7. Withholding. All payments required to be made by the Employer hereunder to the Executive shall be subject to the withholding of such amounts, if any, relating to tax and other payroll deductions as the Employer may reasonably determine should be withheld pursuant to any applicable law or regulation.
8. Certain Damages. If Executive terminates his employment under this Agreement without Good Reason (as defined in Section 4(c)) or if the Employer terminates such employment with Cause (as defined in Section 4(a)), then notwithstanding anything to the contrary in this or any other agreement between the parties: (i) Executive shall forfeit all rights to any benefits under this Agreement except as required by law to be granted to such a former employee; (ii) Executive shall continue to abide by the provisions of Section 6; and (iii) Executive shall pay within fifteen (15) days of such termination the Damage Amount. For purposes of this Agreement, the parties agree Executives continued employment under the terms of this Agreement is essential to the Employer, and the damages from his termination as described in this Section 8 would be difficult to quantify. The parties agree, therefore, that the Damage Amount shall equal $50,000 during the first year, $40,000 during the second year, and $30,000 during the third year. No Damage Amount will be payable after the third anniversary date of this Employment Agreement. Either party may elect to pay the Damage Amount through offset, in the case of the Employer, or through cancellation, in the case of Executive, of any note payable to the Executive from the Employer. If such note does not bear interest, the present value of such offset or cancellation shall be determined using a 5.00% discount factor. The parties agree that this amount to be paid will be the entire damage for such termination, although it will not affect the Employers other rights against the Executive for, among other things, breaches of Section 6. The parties agree that the provisions of this Section 8 are not a penalty, but are a good faith attempt to ascertain the amount of damage here described.
9. Assignability. Subject to Section 4(c) hereof, the Employer may assign this Agreement and its rights and obligations hereunder in whole, but not in part, to any corporation, company or other entity with or into which the Employer may hereafter merge or consolidate or to which the employer may transfer all or substantially all of its assets, if in any such case said corporation, company or other entity shall by operation of law or expressly in writing assume all obligations of the Employer hereunder as fully as if it had been originally made a party hereto, but may not otherwise assign this Agreement or their rights and obligations hereunder. The Executive may not assign or transfer this Agreement or any rights or obligations hereunder.

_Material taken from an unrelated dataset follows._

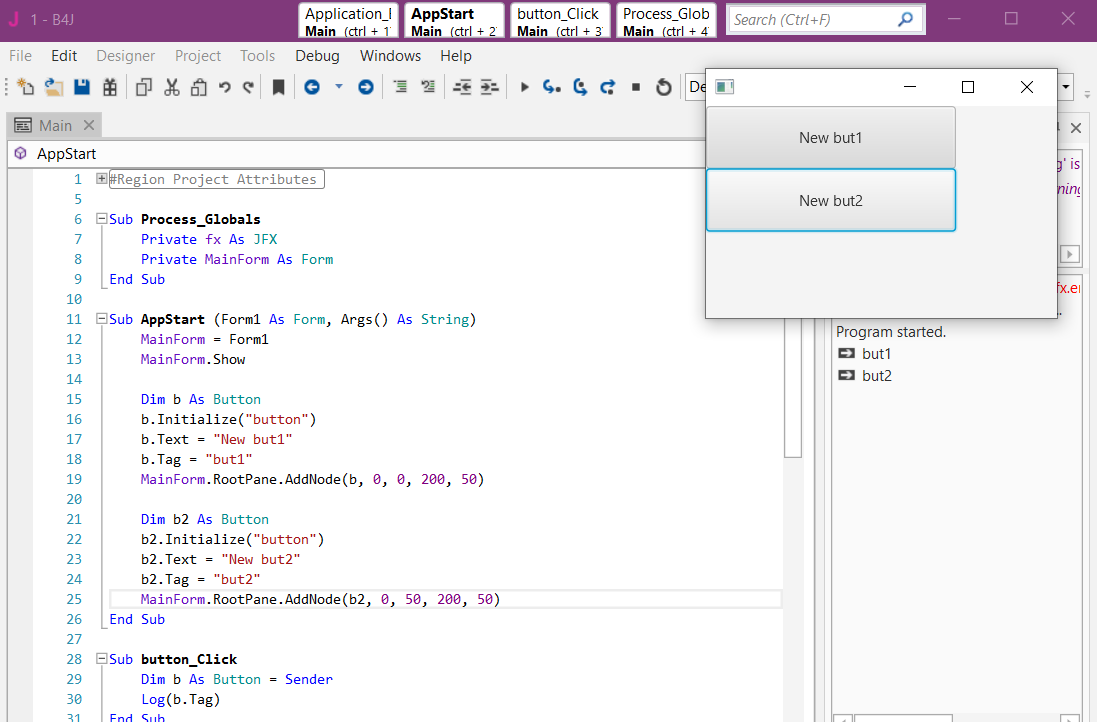Collapse the Process_Globals sub
The height and width of the screenshot is (722, 1097).
tap(101, 219)
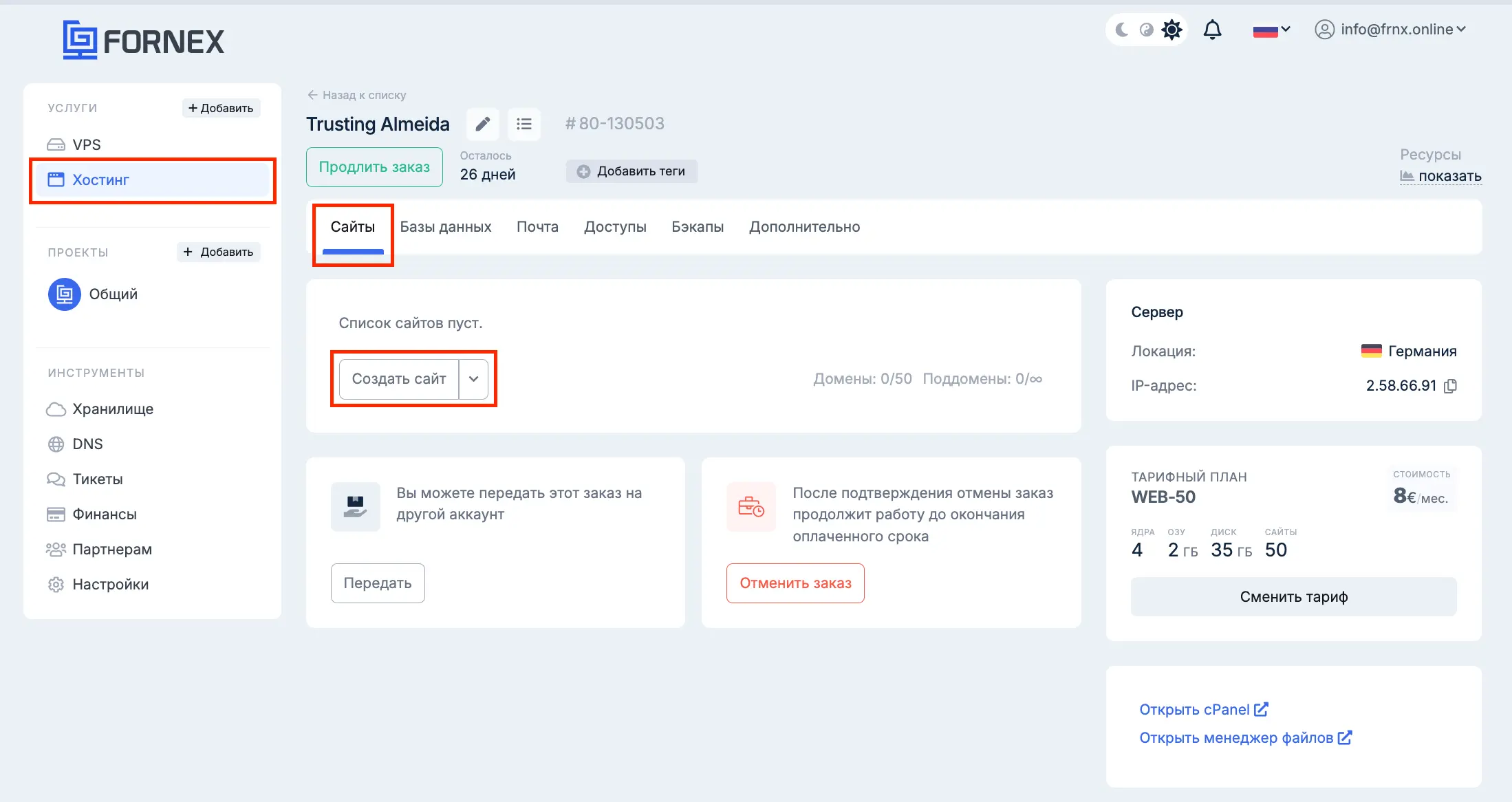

10. Notice. For the purposes of this Agreement, notices and all other communications provided for in this Agreement shall be in writing and shall be deemed to have been duly given when sent via regular mail or certified mail, facsimile, or overnight delivery addressed to the respective addresses set forth below:
To the Employer:
Michael W. Clarke, President
Access National Bank
1800 Robert Fulton Drive
Reston, Virginia 20191
To the Executive:
Dean Hackemer
Access National Mortgage Corporation
1800 Robert Fulton Drive
Reston, Virginia 20191
11. Amendment; Waiver. No provisions of this Agreement may be modified, waived or discharged unless such waiver, modification or discharge is agreed to in writing signed by the Executive and such officer or officers as may be specifically designated by the Boards of Directors of the Employer to sign on their behalf. No waiver by any party hereto at any time of any breach by any party hereto of, or compliance with, any condition or provision of this Agreement to be performed by such other party shall be deemed a waiver of similar or dissimilar provisions or conditions at the same or at any prior or subsequent time.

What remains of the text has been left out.